On September 28, 2017, Amanda Wait, head of Hunton & Williams LLP's competition and consumer protection practice group, acted as buyer's counsel in the ABA Merger Practice Workshop. The day-long event simulated a hypothetical merger transaction from initial counseling through the government's investigation. At the end of the program, over 150 audience members voted 65 percent in favor of clearing the transaction.

The workshop provided a behind-the-scenes look at how some of the most accomplished private practitioners, corporate counsel and government enforcers engage in the review of a complex hypothetical merger of two competing high-tech companies.

Some of the key themes and lessons learned from the program include:

  • Be prepared to tell a procompetitive story of the deal (and back it up with evidence). The Federal Trade Commission (FTC) and Department of Justice (DOJ) are receptive to explanations as to why the deal either preserves or enhances competition. But blanket statements about increasing innovation or other procompetitive arguments will be met with skepticism if not backed up with concrete plans or examples. In other words, merging parties must be prepared to describe what the combination of the two companies will enable them to do that neither company could have done on its own.
  • The government will have economic experts early in the process; the merging parties should consider having them, too. The FTC and DOJ will assign an economic expert, usually one of the agencies' internal Ph.D. economists, to almost every matter. Those economists will start developing their economic analyses early in the review. Merging parties often will want to have their own economic experts to assist in their own advocacy.

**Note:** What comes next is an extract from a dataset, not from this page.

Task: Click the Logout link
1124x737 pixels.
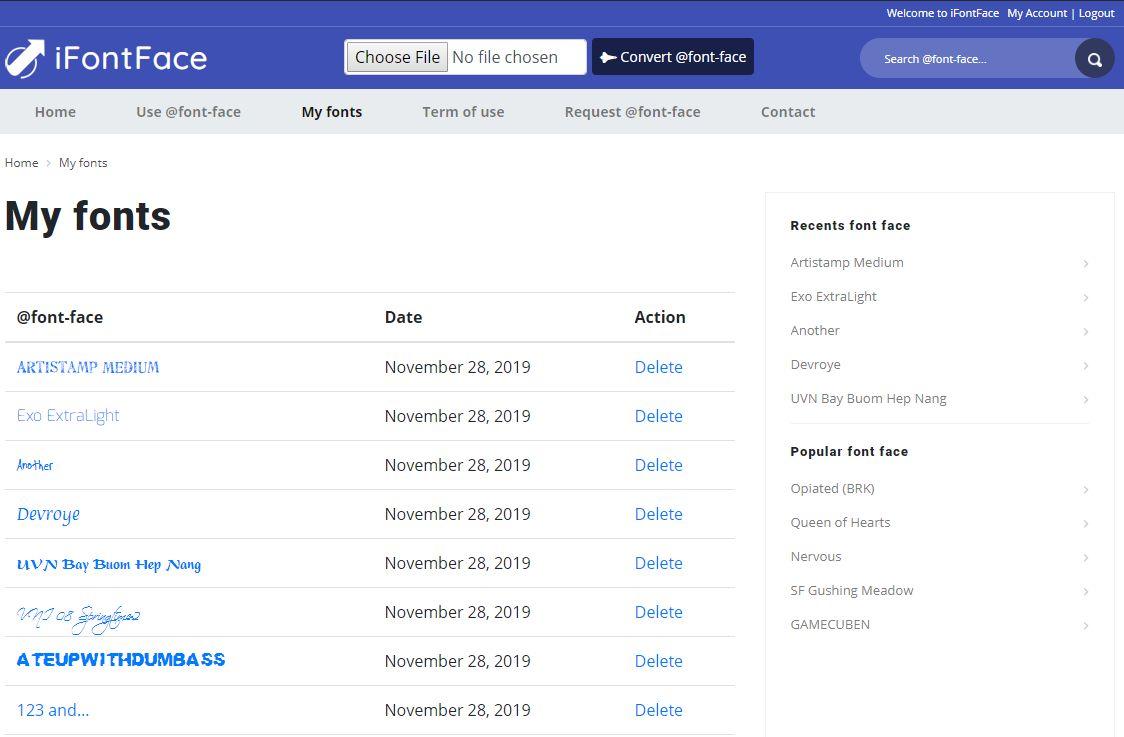Action: pos(1096,13)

  • Transaction review can be impacted by other jurisdictions. Many foreign jurisdictions have robust merger control regimes. When preparing a transaction timeline, keep in mind that foreign enforcers work on their own schedule--and it may not be quick. Merging parties also should not ignore likely involvement from state attorneys general who may conduct their own investigations and seek their own remedies.

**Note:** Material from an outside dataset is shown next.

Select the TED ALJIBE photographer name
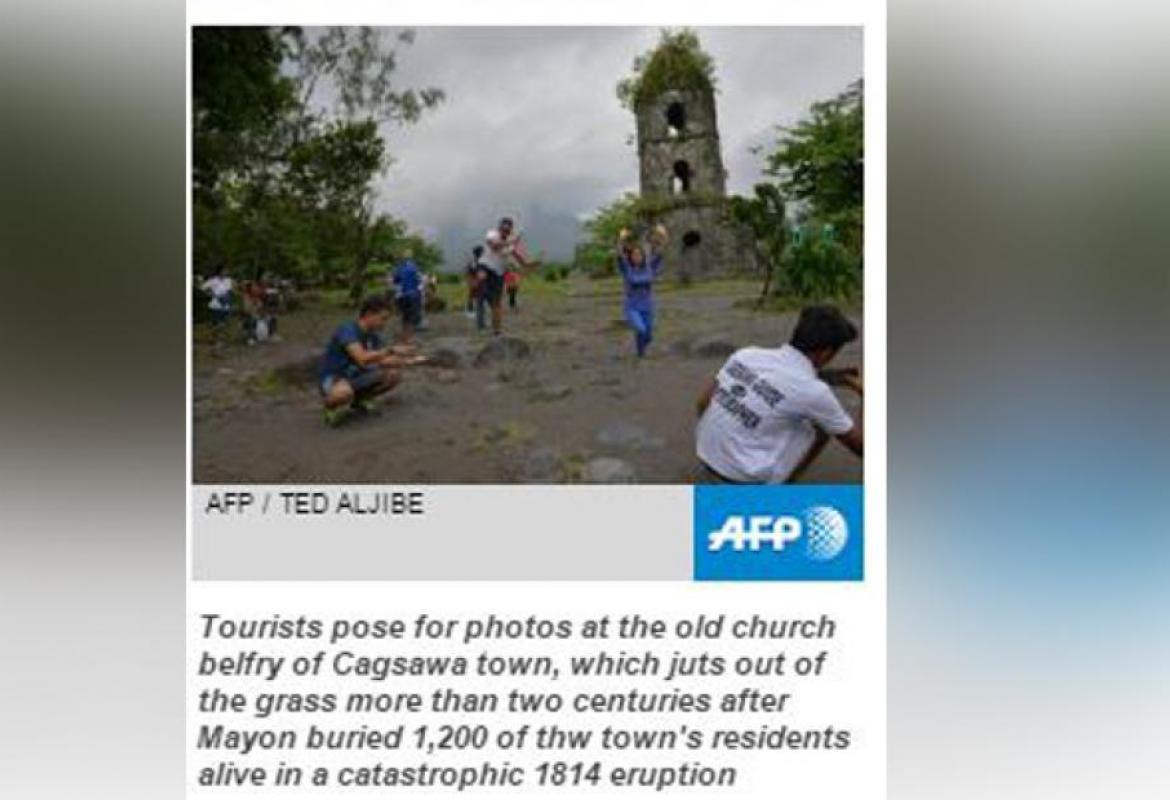The image size is (1170, 800). (352, 504)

  • Business considerations do not always mesh with antitrust considerations. What is good for business is not always good for the antitrust review. Business documents discussing "revenue synergies" or explaining how the deal will remove a competitor likely will garner scrutiny by a reviewing agency.
  • Documents can be the deciding factor in whether a deal is challenged. The agencies carefully consider documents produced by the parties in making decisions about whether to clear the deal. Documents that support the procompetitive story of the transaction can help your case. Conversely, questionable statements can create challenges to getting your deal through.